Не правда ли, – если вернуться вновь к перекличке эпиграфов – поразительно точное соответствие переживанию пушкинского сеятеля, словно бы пересказ его монолога 1823 г., – только не от лица Христа (либо его романтического апостола или наместника в современности), а от лица заместившего его перед людьми узурпатора-антагониста. Произошла замена-подмена субъекта в сюжете, которая и составляет его интригу. Инквизитор в ответ на Христову проповедь предъявляет ему то самое человечество, какое и пушкинский сеятель в ответ на проповедь свою нашёл – нашёл в ответ не что иное, как мир великого инквизитора.
И познаете истину, и истина сделает вас свободными (Ин. 8, 32). В Евангелии свобода – не политическое понятие, и Спаситель Евангелия был сеятелем свободы. Таким, во всяком случае, Он предстаёт в сюжете "Великого инквизитора", а этот будущий сюжет бросает обратный свет на пушкинский лирический сюжет. А этот последний словно бросает вперёд себя смысловую тень. И в общем сюжете литературы два этих отдельных и отдалённых сюжета связаны совершенно помимо тех исторических и политических обстоятельств, которые вызвали в 1823 г. стихотворение Пушкина.
Так ли, что притча Христа риторически перевёрнута? Разве не пожинает пушкинский сеятель один из предсказанных в ней результатов – семя-слово пало на каменистую почву? А в обличительном монологе не просвечивает ли классическая библейская ситуация разрыва пророка с людьми и не откликаются ли иные гневные тона самого Спасителя, с какими Он обрушивался не только на книжников и фарисеев ("Порождения ехиднины!": Мф. 3, 7), но и на целые города ("Горе тебе, Хоразин! горе тебе, Вифсаида!": Мф. 11, 21)? И однако – выходит так (перекличка эпиграфов), что в большом тексте русской литературы путь ведёт от монолога пустынного сеятеля не к молчанию Христа Достоевского, а к монологу великого инквизитора.

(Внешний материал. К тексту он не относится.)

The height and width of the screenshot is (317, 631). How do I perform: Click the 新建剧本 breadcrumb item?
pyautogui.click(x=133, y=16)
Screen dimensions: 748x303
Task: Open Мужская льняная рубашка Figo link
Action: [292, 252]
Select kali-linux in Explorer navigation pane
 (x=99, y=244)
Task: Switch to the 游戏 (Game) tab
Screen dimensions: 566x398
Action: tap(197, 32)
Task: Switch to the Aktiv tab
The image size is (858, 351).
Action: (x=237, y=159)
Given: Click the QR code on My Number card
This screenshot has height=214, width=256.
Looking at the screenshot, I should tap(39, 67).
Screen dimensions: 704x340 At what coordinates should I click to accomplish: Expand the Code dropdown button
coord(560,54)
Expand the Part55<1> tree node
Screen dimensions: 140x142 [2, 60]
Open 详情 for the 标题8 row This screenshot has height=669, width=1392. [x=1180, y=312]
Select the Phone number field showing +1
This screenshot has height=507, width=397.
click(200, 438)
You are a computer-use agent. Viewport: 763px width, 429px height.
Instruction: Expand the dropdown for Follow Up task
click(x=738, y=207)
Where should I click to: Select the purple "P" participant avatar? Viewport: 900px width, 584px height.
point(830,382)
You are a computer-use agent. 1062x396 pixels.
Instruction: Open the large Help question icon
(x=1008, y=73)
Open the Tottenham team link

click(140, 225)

Чистое евангельское слово стоит над пьесой Пушкина не иронически, но всерьёз. Это один контрастный фон для "лирического героя" – чистое слово эпиграфа; другой контрастный фон, который был в уме поэта, – утрированная фигура в письме Тургеневу. Видимо, от того и другого фона он отделял своего героя. Утрированная фигура нам говорит, что Пушкин видел, что происходит с Христовым образом в идеологической современности, и насмешливо это фиксировал. Видел это и наперёд, предугадывая метаморфозы идеального образа в новом веке и даже уже в послепушкинской современности.